[Problem details]: Transcribe everything on the Tarwathie song page below from "There is nae" down to "near Mormond Hill.", keeping every word and spelling the same.

[Page text]:
◆ ◆ ◆ ◆ ◆ ◆ ◆

Sangstories
Stories of Scottish Songs

Tales of Scottish traditional
and newer songs 
sung by Sangschule 
of Linlithgow

Fareweel Tae Tarwathie

by George Scroggie  19th century

Fareweel tae Tarwathie, adieu Mormond Hill
And the dear land o Crimond, I bid ye fareweel
I am bound out for Greenland and ready to sail
In hopes to find riches in hunting the whale

Adieu to my comrades, for a while we must pairt
Likewise tae the dear girl wha fair won my hairt
The cold ice of Greenland my love will not chill
The longer my absence, the stronger love’s thrill

Oor ship is weel rigged and she’s ready to sail
Our crew they are anxious to follow the whale
Where the icebergs do float and the stormy winds blaw
Where the land and the ocean are covered wi snaw

Now the cold coast of Greenland is barren and bare
Nae seed-time nor harvest is ever known there
The birds here sing sweetly over mountain and dale
But there isnae a birdie to sing tae the whale

There is nae habitation for a man tae live there
The king of that country’s the fierce Greenland bear
There’ll be nae temptation tae tarry lang there
Wi oor ship bumper fu we will homeward repair

Words:
Tarwathie: North Tarwathie farm today is about two miles north of the village of Strichen, Aberdeenshire, near Mormond Hill.

This song about the whaling industry was brought to Sangschule by Christine Kydd. She recorded it with Barbara Dymock on their CD, Sinsheen, with the version above.  Their notes give the writer as “George Scroggie, born 28th March 1826, in Old Deer, Aberdeenshire and one-time miller at Federate in the Parish of New Deer.” They add that the melody is known in connection with the older song called “Green Bushes” or “The Waggoner’s Lad”, and Bob Dylan used it as the basis for his song “Farewell Angelina”.

◆ ◆ ◆ ◆ ◆ ◆ ◆

[Material provided]:

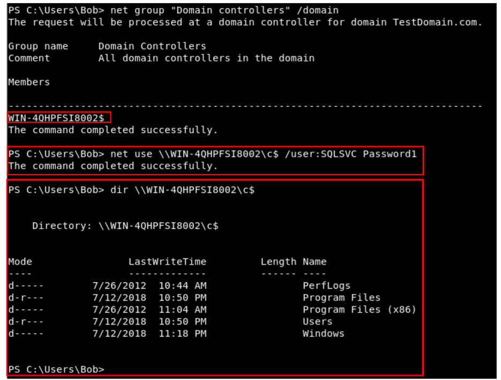
Task: Click the Name column header
Action: point(314,262)
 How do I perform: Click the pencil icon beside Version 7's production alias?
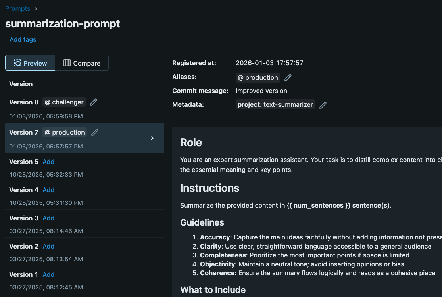(x=94, y=132)
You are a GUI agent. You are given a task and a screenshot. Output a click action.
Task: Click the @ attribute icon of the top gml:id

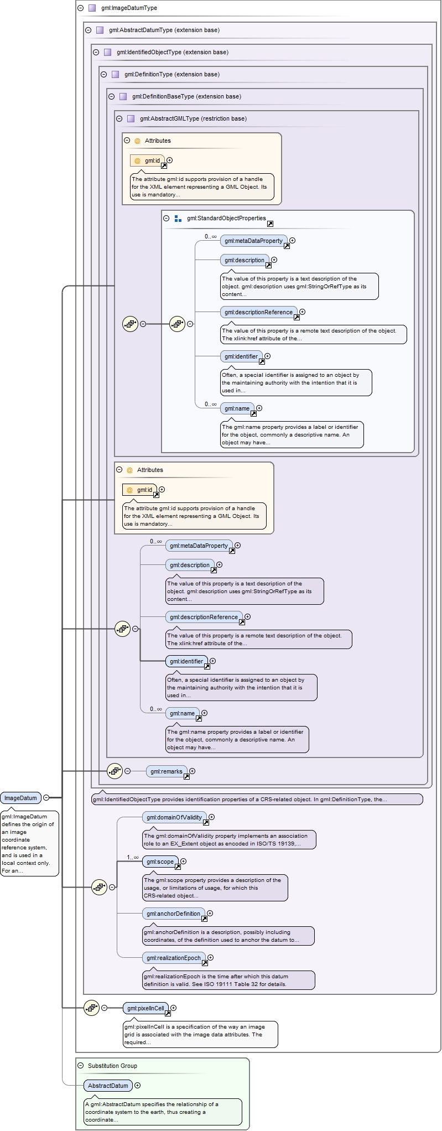pos(138,160)
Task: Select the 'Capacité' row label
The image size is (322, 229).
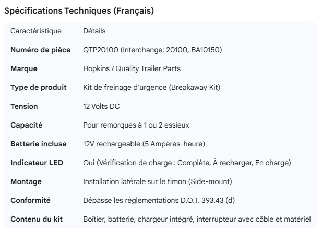Action: 27,125
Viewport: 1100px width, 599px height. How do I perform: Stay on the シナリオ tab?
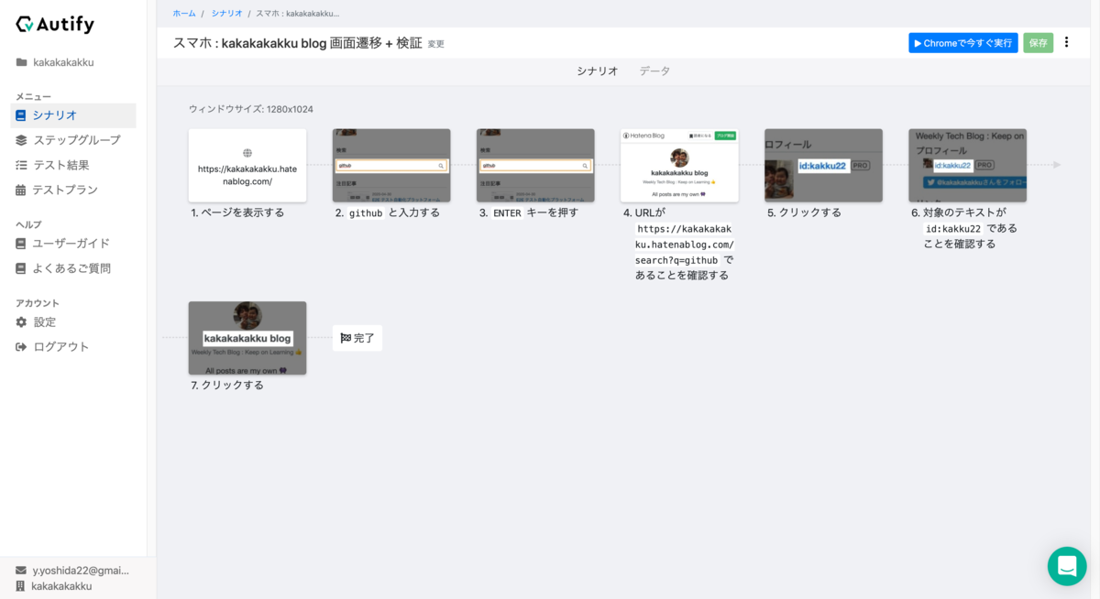click(x=597, y=70)
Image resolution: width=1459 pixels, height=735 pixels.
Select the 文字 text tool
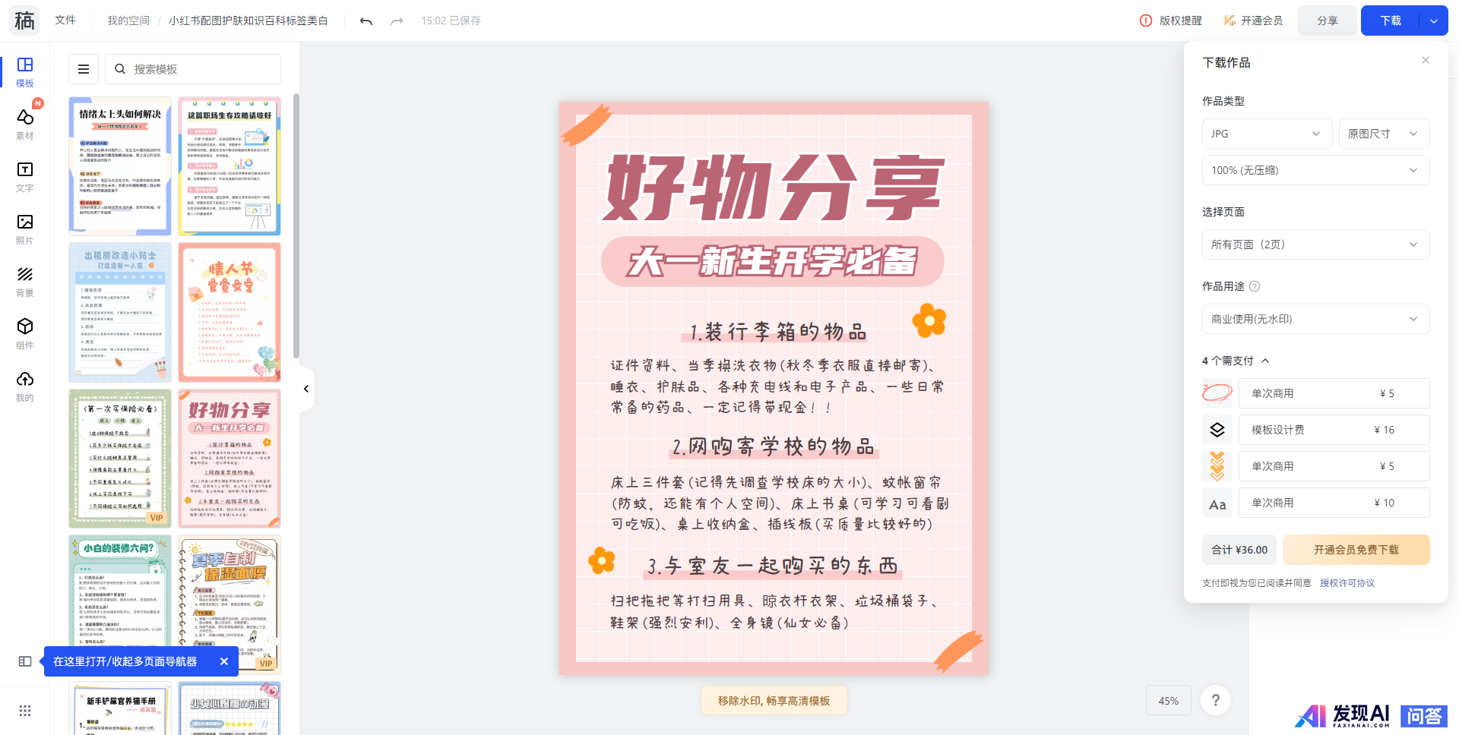[x=25, y=176]

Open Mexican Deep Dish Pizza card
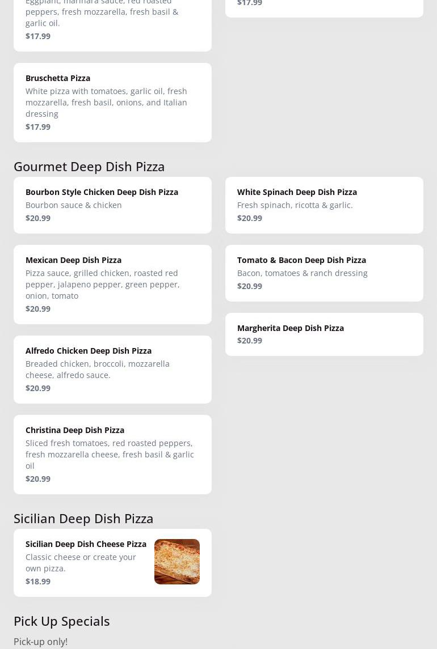(112, 285)

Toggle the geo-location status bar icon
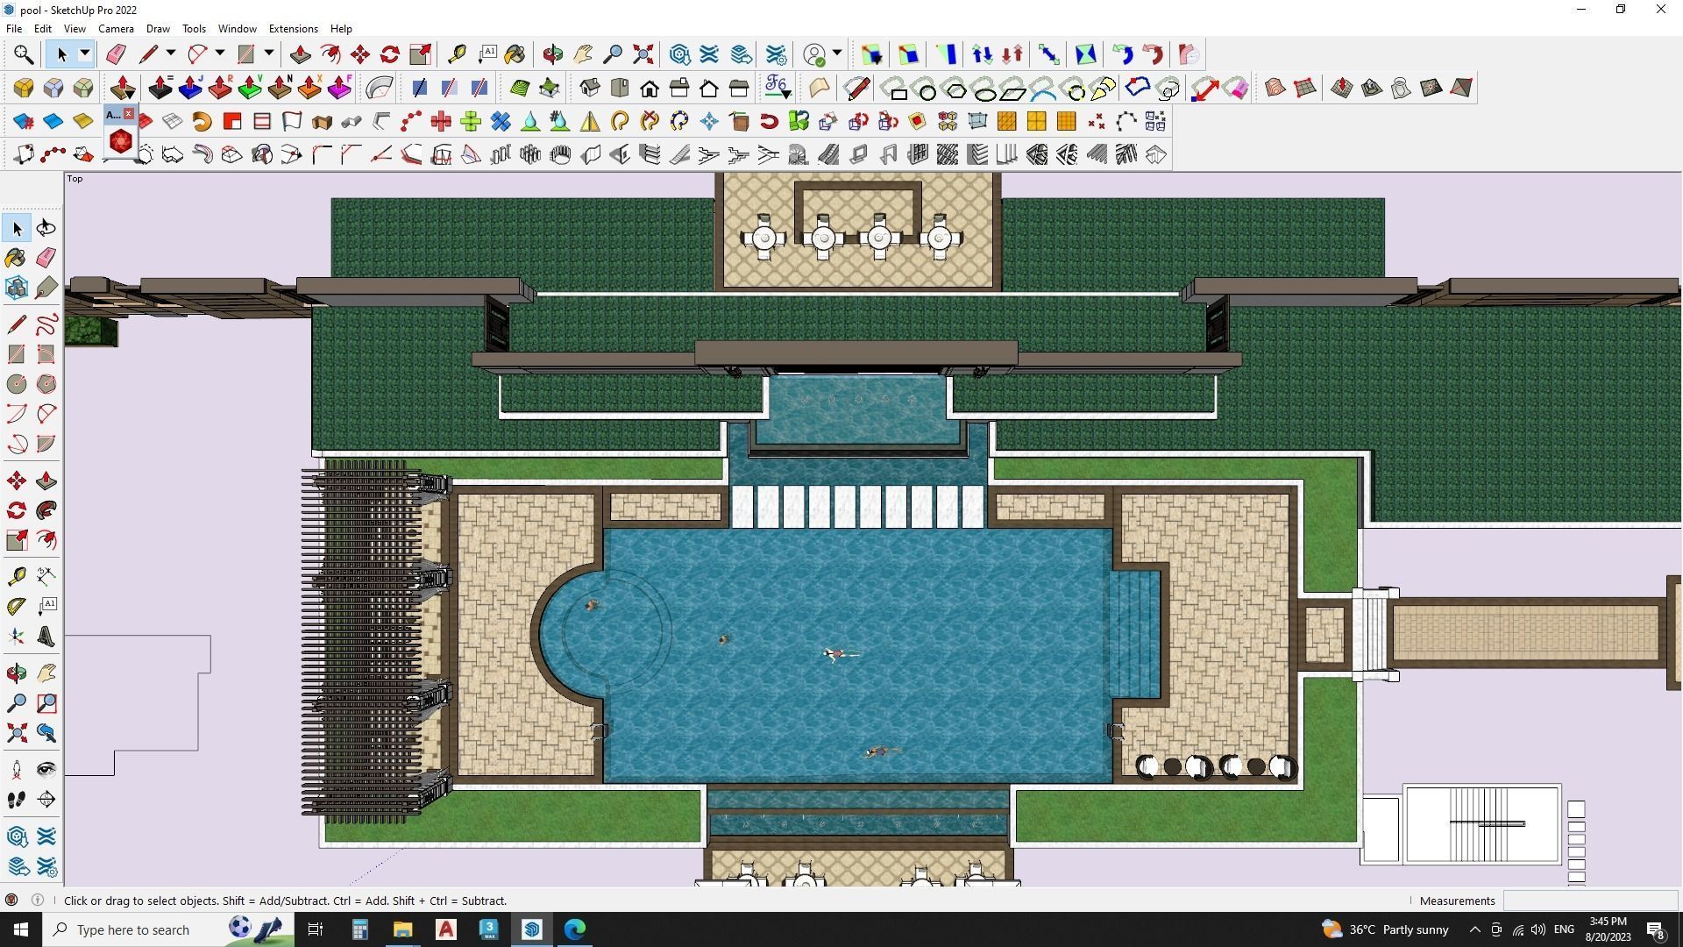tap(11, 901)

◆ ◆ ◆ ◆ ◆ ◆ ◆

[Written answer]:
There is nae habitation for a man tae live there
The king of that country’s the fierce Greenland bear
There’ll be nae temptation tae tarry lang there
Wi oor ship bumper fu we will homeward repair

Words:
Tarwathie: North Tarwathie farm today is about two miles north of the village of Strichen, Aberdeenshire, near Mormond Hill.